If you would like to use a home server the following is recommended,
- Dedicated Laptop to run virtual machine software.
- Dynamic DNS Service such as Dyn (most Internet providers will not provide a static IP Address).
Virtual Machine Options for Your Desktop Computer
On your own desktop, I personally like the paid VMWare Workstation and on the Mac I prefer VMWare Fusion over Parallels. Free options though are just as good to start,
- VMware Workstation Player - there are click compare to see the key differences with the paid version, namely Snapshot capability.
- VMWare Fusion for Mac OS- similarly it's likely missing Snapshops.
- Sun/Oracle VirtualBox - don't recall limitations but it has historically been hard to use.
Setup Virtual Machine
Setup is straight-forward, but the key thing for running servers are,
- Ensure the VM has it's own unique IP
VMWare Fusion 11.5.0 on Mac OS X
- File New
- "Install from disc or image", Continue
- "Use another dics or disc image..." and select the downloaded iso file, Continue
- "Legacy BIOS", Continue
- "Customize Settings"
- Save As: "Tin Ubuntu 64-bit Server 22.04.3", Save
You will see a Window to specify specifics in Hardware,
Click "Network Adapter" and the default will be "Share with my Mac". This is problematic because we want to treat the VM as its own distinct server. Select instead under "Bridge Networking",
- Ethernet - only if connected and the button status shows green. For servers ethernet is more reliable and ideal.
- Wi-Fi - If you do not have Ethernet
- Autodetect - I don't like to use, but if you intend to carry our laptop around then pick this.
Click "Hard Disk (SCSI)" and change size from default 20.00 GB to 120 GB (Don't worry this does not take up your disk space). Click Apply, then Show All.
Click "Processors & Memory" and depending on your computer's available Memory lower up increase accordingly. Ubuntu recommends 1024 MB (aka 1GB), but for the purposes of learning 512 MB is sufficient.
Click "Show All" to go back and I like to disable sharing of unnecessary peripherals for efficiency,
- Bluetooth
- Printer
- Camera (remove)
Dynamic DNS
DynDNS.com - provides some free DNS. Also, I believe it allows you to use dynamic DNS with real Domains provided you purchase from them.
Provided you setup your Dyn DNS account with basic user and password (there's Key generation now but I am not using real domains yet so will look into it later)

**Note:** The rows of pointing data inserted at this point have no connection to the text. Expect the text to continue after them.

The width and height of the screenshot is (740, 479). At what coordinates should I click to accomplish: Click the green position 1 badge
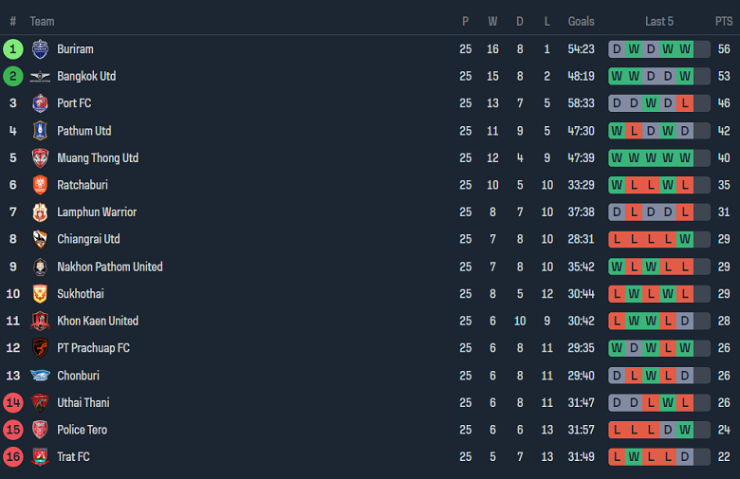point(13,49)
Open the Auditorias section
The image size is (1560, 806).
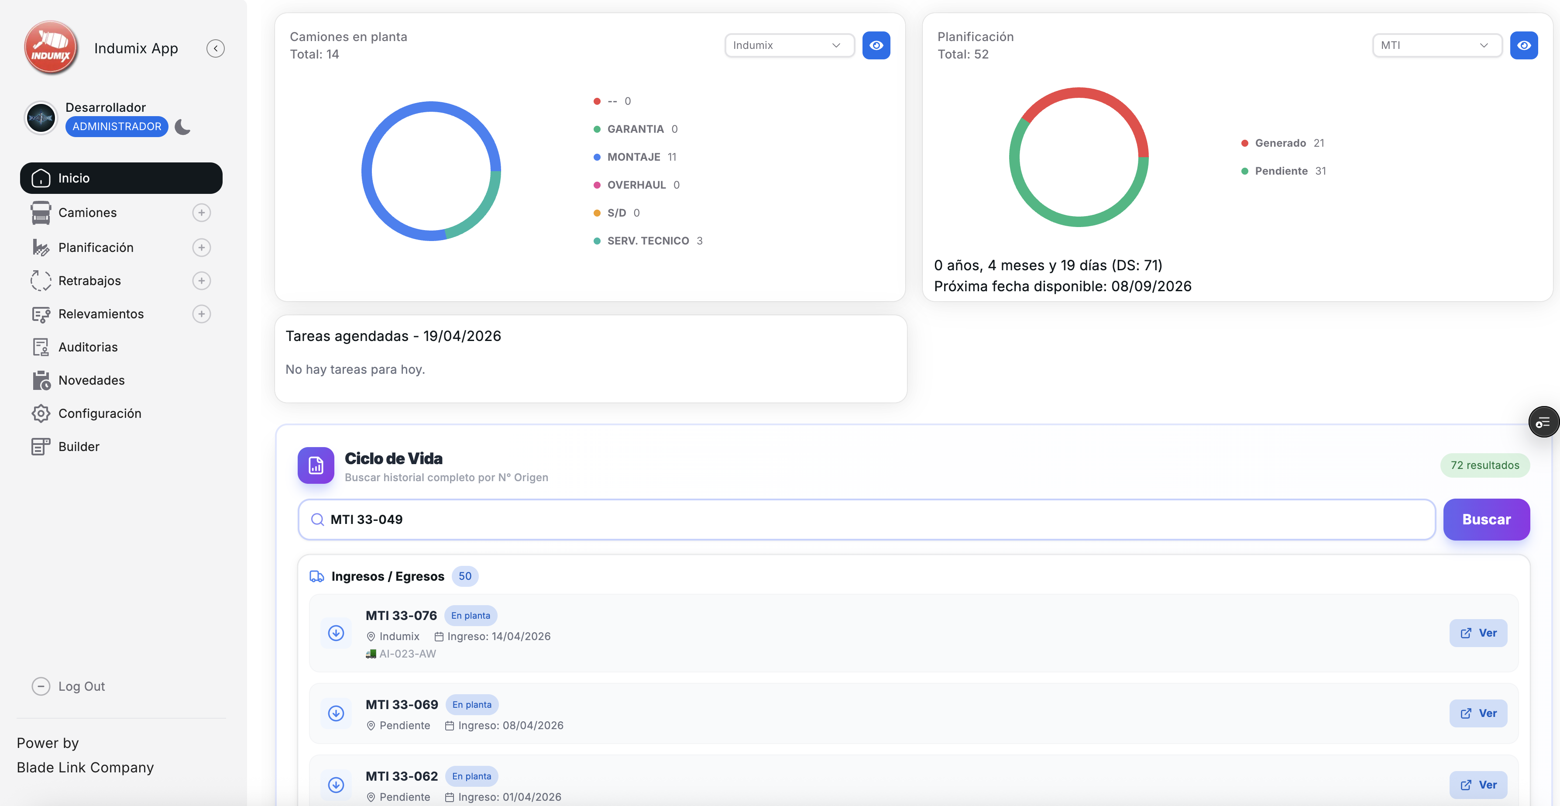(88, 347)

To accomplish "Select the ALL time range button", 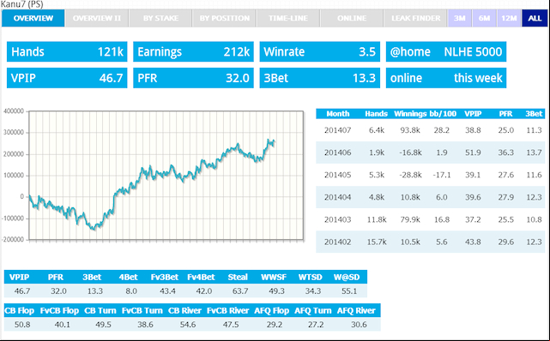I will point(535,18).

After 5 minutes of research I opted for the command line based client, ddclient noted on the Dyn DNS website,
sudo apt-get install ddclient Reading package lists... Done Building dependency tree Reading state information... Done The following NEW packages will be installed: ddclient 0 upgraded, 1 newly installed, 0 to remove and 0 not upgraded. Need to get 71.7 kB of archives. After this operation, 338 kB of additional disk space will be used. Get:1 http://ca.archive.ubuntu.com/ubuntu/ trusty/universe ddclient all 3.8.1-1ubuntu2 [71.7 kB] Fetched 71.7 kB in 0s (300 kB/s) Preconfiguring packages ... Selecting previously unselected package ddclient. (Reading database ... 169652 files and directories currently installed.) Preparing to unpack .../ddclient_3.8.1-1ubuntu2_all.deb ... Unpacking ddclient (3.8.1-1ubuntu2) ... Processing triggers for man-db (2.6.7.1-1ubuntu1) ... Processing triggers for ureadahead (0.100.0-16) ... ureadahead will be reprofiled on next reboot Setting up ddclient (3.8.1-1ubuntu2) ... update-rc.d: warning: stop runlevel arguments (1) do not match ddclient Default-Stop values (0 1 6) # Maybe look up what this means, but everything works. Processing triggers for ureadahead (0.100.0-16) ...
Selected Dynamic DNS as the service, put in user name and pass and using generated list picked my entries. Also chose to use their IP lookup service, rebooted and was done.